> PROBLEM
From the passage on workplace resilience below, rewrite the part between "At its core, resilience" and "supportive, elastic environment.", inclusive, swapping "epidemic" for "wave".

EXERCISE TEXT: Begin

The average Briton works just under 85,000 hours in the course of their career. This is about the equivalent of ten years of labour without breaks.

On top of this timeframe, we can add in all the sleepless nights, residual stress, overtime and early starts that the average person invests into doing a good job. It is this sustained effort that makes resilience the most essential skill for the average worker. 

The nine-to-five is never a thirty-five hour week – and nor can it be. Inevitably, life is unpredictable, obstinate and tied up in commuting, customer demands and family obligations. However much we enjoy our work, we live around it.

The last two years have brought new attention to the danger of losing control of that balance. Employers facing a labour shortage must now reflect on the chilling number of junior professionals who quit their jobs through the pandemic due to burnout. Remote work has closed lines of communication and employers and employees must work in tandem to revise the issue.

At its core, resilience is about flexibility. The epidemic of staff turnover is driven by workplace frustration, a symptom of a corporate culture that fails to give employees the skills needed to properly adapt. It is not unusual for people to struggle against the burden of stress, but individuals can only overcome this in a supportive, elastic environment.

Cultural inflexibility explains in part why women are three times as likely to leave their jobs. In the years immediately after having children, women will start to face new barriers to promotion, made ever more inaccessible by a lack of childcare provision. This entrenches working mothers in fixed-hour part-time work regardless of individual ability. Over the course of a career, it is unsurprising that so many talented women are forced to resign by inadequate provisions or due to frustration as they are overlooked for promotion based on something other than their merit.

EXERCISE TEXT: End
SUPPLIED INFORMATION: Begin

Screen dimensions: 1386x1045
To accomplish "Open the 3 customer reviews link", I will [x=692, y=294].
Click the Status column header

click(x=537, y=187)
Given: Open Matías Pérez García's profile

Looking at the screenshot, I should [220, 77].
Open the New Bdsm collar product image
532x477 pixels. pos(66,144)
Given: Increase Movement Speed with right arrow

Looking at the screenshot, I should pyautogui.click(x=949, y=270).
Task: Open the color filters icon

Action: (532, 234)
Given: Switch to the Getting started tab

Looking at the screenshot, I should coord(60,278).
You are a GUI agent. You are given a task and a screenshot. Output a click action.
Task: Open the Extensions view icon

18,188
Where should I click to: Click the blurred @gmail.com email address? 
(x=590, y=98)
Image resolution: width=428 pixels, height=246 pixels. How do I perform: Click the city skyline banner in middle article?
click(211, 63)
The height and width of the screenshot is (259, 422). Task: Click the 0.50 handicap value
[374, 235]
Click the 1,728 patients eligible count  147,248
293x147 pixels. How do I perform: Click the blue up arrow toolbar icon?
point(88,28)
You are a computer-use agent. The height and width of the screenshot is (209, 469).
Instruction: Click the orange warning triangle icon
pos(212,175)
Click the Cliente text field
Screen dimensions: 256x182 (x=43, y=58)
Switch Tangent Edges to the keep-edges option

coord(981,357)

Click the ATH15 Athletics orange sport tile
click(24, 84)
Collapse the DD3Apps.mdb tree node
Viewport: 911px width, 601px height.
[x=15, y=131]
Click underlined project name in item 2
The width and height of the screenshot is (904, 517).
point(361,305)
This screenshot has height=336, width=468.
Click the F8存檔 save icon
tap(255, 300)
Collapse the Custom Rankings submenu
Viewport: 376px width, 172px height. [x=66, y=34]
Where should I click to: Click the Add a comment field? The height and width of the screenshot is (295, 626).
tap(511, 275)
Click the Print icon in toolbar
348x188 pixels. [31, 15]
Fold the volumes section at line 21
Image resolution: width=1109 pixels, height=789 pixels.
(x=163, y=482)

SUPPLIED INFORMATION: End

> THE COMPLETED TASK
At its core, resilience is about flexibility. The wave of staff turnover is driven by workplace frustration, a symptom of a corporate culture that fails to give employees the skills needed to properly adapt. It is not unusual for people to struggle against the burden of stress, but individuals can only overcome this in a supportive, elastic environment.